To explain one exact reason for the giving of it, he begins with, “It was added because of transgressions.” This statement can mean one of two things: 1) It was added in order to keep people from committing transgressions, or 2) it was given to cause transgression to increase in number (as is stated in Romans 5:20). As he says there, “…the law entered that the offense might abound. But where sin abounded, grace abounded much more.”
Paul was probably thinking of both possibilities concerning the law. It was to keep people in check, but it was also intended to multiply transgressions. Thus it would show how utterly sinful sin really is (see Romans 7:13). The promise would stand, but man was being shown the extremely gracious nature of the promise through the giving of the law. This aspect of redemptive history, however, had a set point of termination. It was only in effect until “the Seed should come to whom the promise was made.”

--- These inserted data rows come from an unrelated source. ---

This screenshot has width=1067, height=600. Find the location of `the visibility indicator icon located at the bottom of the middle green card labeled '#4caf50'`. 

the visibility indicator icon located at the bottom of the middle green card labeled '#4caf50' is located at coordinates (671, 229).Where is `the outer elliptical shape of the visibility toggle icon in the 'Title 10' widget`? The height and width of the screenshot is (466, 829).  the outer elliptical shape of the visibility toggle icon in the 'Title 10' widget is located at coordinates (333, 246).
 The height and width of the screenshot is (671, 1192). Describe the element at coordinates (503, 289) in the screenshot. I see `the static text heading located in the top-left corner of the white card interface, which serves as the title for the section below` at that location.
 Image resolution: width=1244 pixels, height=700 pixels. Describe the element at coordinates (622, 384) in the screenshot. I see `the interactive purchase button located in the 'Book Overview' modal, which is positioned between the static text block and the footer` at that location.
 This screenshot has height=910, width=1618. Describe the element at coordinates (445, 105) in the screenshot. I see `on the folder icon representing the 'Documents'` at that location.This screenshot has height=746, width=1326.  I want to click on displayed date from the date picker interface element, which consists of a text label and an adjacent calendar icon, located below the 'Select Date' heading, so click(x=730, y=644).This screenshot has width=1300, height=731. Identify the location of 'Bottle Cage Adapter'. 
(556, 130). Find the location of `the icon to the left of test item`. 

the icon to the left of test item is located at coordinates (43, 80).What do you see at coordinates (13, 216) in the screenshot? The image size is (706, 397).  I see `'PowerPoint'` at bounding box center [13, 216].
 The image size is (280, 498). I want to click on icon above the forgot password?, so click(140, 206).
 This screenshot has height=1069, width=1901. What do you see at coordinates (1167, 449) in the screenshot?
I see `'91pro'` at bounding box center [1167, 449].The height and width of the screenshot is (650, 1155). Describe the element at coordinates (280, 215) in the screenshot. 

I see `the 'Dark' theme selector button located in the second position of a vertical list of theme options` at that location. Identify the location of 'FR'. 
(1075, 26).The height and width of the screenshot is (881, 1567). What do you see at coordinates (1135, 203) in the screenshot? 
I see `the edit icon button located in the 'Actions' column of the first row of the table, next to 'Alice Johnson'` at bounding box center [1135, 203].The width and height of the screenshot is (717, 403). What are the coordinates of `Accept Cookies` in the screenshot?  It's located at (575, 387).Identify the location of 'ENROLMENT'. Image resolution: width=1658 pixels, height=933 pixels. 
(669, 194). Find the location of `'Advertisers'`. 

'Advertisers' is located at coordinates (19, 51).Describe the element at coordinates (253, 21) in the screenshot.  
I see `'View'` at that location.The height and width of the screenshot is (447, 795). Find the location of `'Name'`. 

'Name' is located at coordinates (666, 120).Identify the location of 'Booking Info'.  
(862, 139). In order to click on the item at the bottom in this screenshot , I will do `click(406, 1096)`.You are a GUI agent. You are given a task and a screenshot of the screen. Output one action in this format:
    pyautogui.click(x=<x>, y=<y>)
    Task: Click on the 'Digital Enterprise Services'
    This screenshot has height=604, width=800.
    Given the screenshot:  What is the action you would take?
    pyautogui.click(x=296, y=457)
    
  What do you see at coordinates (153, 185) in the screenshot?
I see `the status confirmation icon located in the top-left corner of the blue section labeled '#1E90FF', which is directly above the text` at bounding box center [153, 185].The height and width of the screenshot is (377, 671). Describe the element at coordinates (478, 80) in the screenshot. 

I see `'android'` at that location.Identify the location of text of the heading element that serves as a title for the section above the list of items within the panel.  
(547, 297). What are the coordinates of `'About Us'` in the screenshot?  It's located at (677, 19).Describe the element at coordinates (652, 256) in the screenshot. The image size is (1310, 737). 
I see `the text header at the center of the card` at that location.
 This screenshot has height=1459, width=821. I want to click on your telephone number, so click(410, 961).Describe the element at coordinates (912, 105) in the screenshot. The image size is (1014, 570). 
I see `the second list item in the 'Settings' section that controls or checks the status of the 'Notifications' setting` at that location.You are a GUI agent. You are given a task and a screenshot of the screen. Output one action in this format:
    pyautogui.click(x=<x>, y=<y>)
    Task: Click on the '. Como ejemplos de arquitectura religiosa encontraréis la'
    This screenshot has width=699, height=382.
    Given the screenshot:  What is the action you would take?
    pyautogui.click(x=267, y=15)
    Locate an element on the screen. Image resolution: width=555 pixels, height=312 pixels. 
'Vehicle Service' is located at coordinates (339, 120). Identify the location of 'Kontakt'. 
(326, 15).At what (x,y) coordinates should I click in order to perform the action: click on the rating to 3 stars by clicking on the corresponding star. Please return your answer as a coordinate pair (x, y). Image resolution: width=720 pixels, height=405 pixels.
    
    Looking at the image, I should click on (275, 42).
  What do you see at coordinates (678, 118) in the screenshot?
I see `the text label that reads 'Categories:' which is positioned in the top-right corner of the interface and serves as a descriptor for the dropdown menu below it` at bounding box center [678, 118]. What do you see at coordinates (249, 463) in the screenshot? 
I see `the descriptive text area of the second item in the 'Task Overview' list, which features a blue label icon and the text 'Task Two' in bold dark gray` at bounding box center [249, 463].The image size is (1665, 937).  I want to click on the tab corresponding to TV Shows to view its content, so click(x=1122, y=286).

As was noted in the commentary on 3:16, the seed there was speaking of the body of believers in Christ. Now it is speaking of the One who would bring in the fulfillment of those promises for that body, Christ. Christ is the fulfillment of all of the messianic promises. Therefore, when He came, fulfilled the law, and died in fulfillment of that law, the promises would then be made available to all who would call on Him. Thus, during in interim time, from promise until the coming of Christ, the law was introduced for instruction and learning. Paul will continue to clarify this as he progresses through the chapter and through the rest of the epistle.
To complete his thought, he says that the law “was appointed through angels by the hand of a mediator.” There is abundant speculation concerning this statement. Nothing in the Old Testament confirms that angelic beings gave the law. In fact, it is clear that the law was given by the Lord directly to Moses. The Greek translation of the OT in Deuteronomy 33:2 seems to refer to this though. Also, some Jewish traditions, such as that of Flavius Josephus (see Antiquities of the Jews. xv. 5. 3), claim the presence of angels during the giving of the law. Even a few NT passages in Acts and Hebrews seem to say this as well.
However, there is a reasonable explanation for this without adding to what Scripture says. In three New Testament passages which refer to this, it speaks of the law being given through “angels,” plural. There are two things to consider on this.
First, in Acts 7:38, Stephen says that the Angel spoke to them on Mount Sinai and the word is singular. Thus it refers to the Lord alone (the second member of the Godhead). Secondly, the word for “angel,” which is aggelos, does not necessarily mean a heavenly being. It simply means “messenger” or a “delegate.” In Acts 7:53, here in Galatians, and later in Hebrews where this is noted, the word is plural and is therefore speaking of both Moses and Aaron who are considered messengers of God for the giving of the law to Israel, even if Aaron wasn’t with Moses at all times. And finally, Moses is the mediator of the same law as is noted in Exodus 24:3-8. Hence, the term “mediator” is in the singular.
Life application: The law had a purpose and it is not to save us from sin. Instead, it was to show us the great grace of God in Christ by highlighting our sin. Let us thank God that the curse of the law is removed through the shed blood of Christ!
How marvelous it is to know that Christ has come! Thank You, O God, for the marvel of Jesus and the life that He lived for us. We have strayed away from You like little lost sheep, but You have gathered us together again through this great Shepherd who cares for even the most wayward of us. Help us to listen carefully to the words He speaks and to follow closely to Him all our days. In this, we know that You will certainly be pleased. Amen.